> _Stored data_
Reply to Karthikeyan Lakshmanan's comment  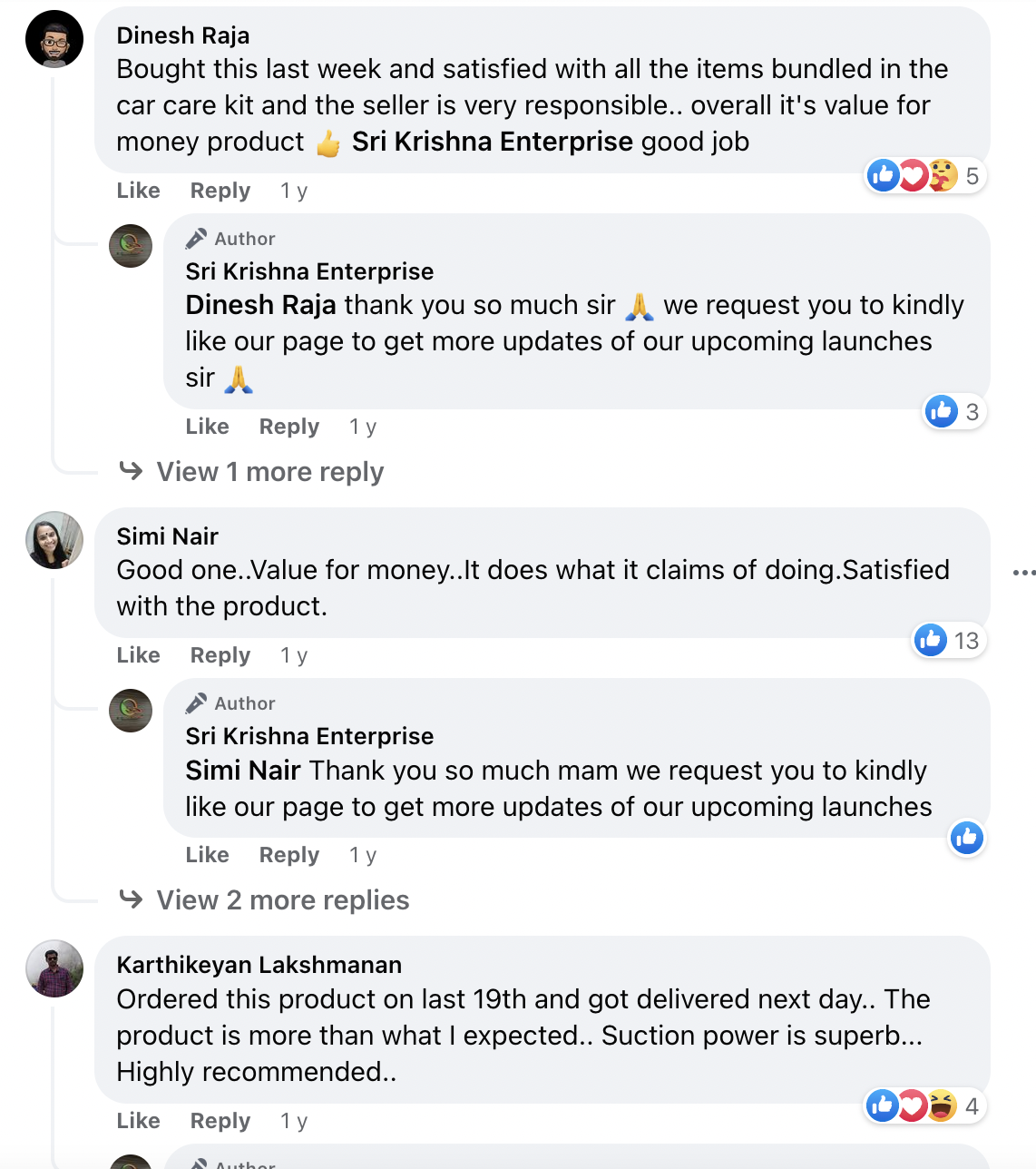(220, 1121)
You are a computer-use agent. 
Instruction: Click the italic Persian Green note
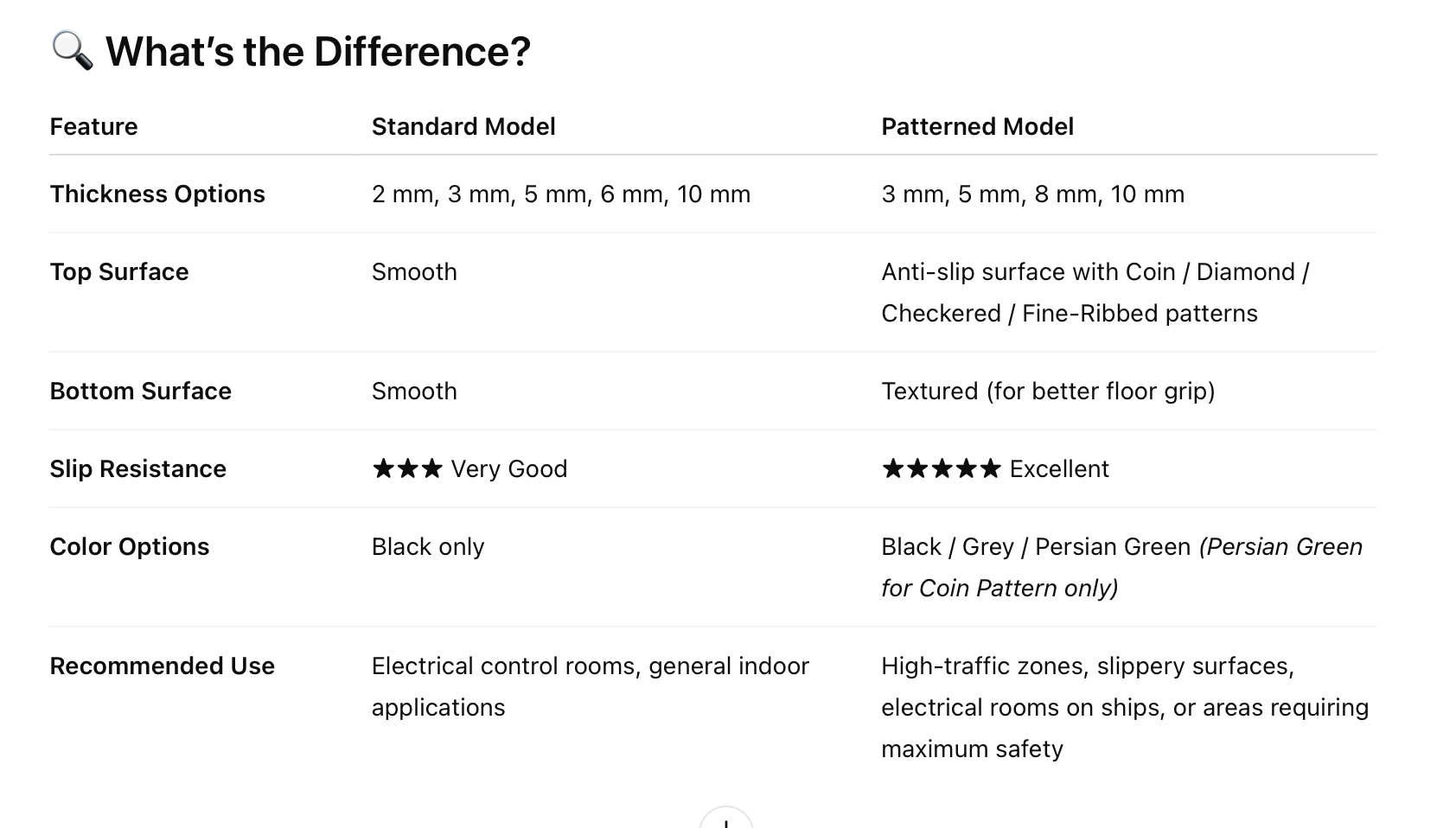point(1121,567)
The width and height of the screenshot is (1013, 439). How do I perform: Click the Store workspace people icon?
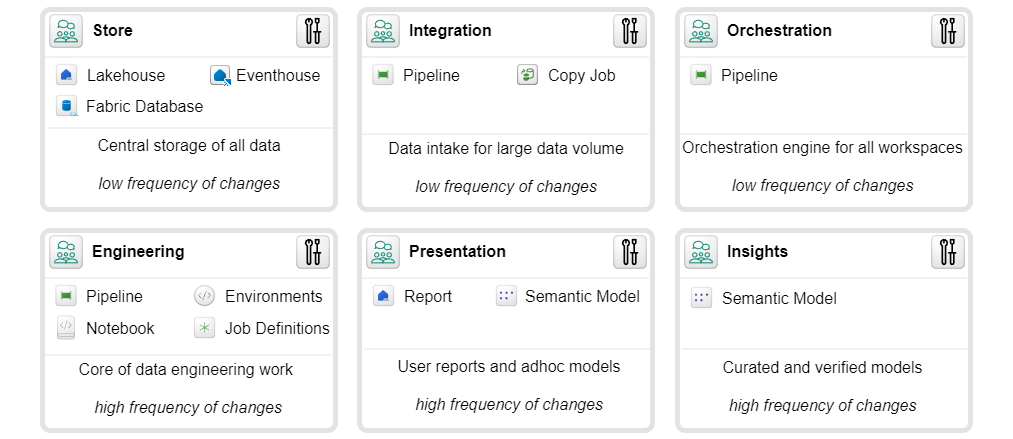[66, 31]
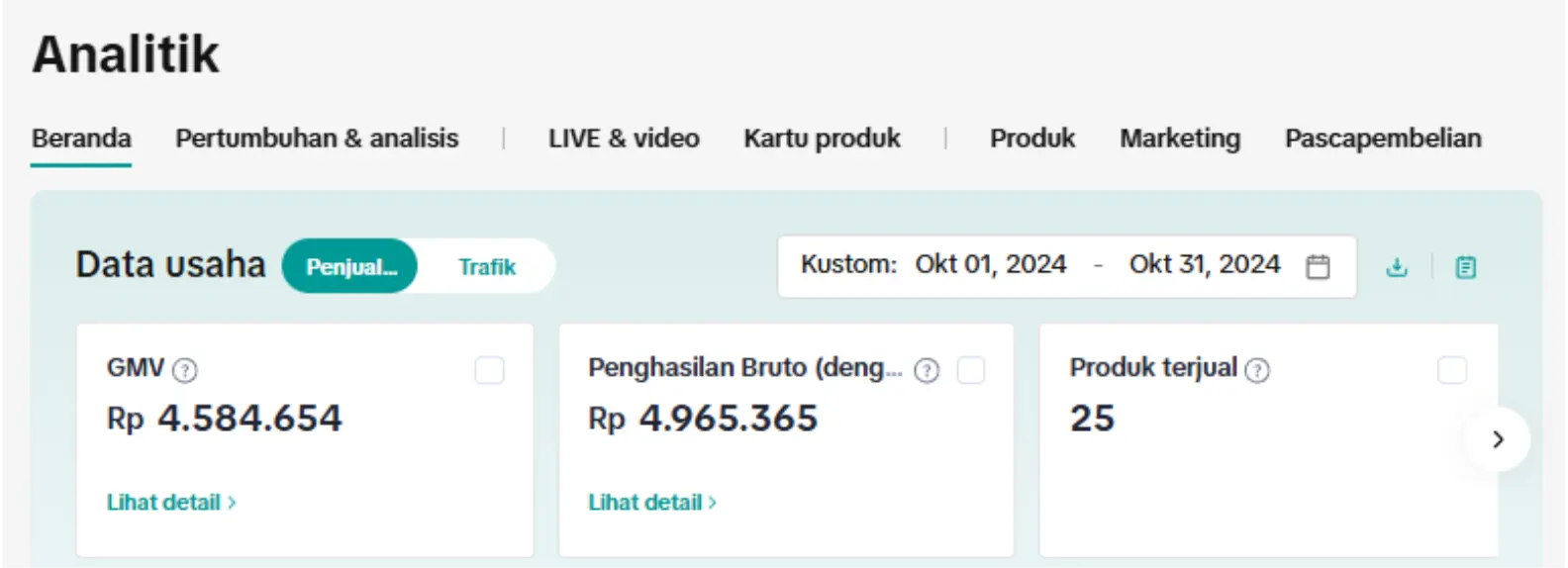Open the calendar date picker icon
1568x568 pixels.
pos(1318,266)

> _Assigned task_
From the line with "The width and" down to the last line of the entries above, set down every line exactly, apart from the pictures.

> _Worked solution_
The width and height of the screenshot is (1013, 439). How do I perform: Click the Store workspace people icon?
[66, 31]
Open the calendar date picker icon
1568x568 pixels.
pos(1318,266)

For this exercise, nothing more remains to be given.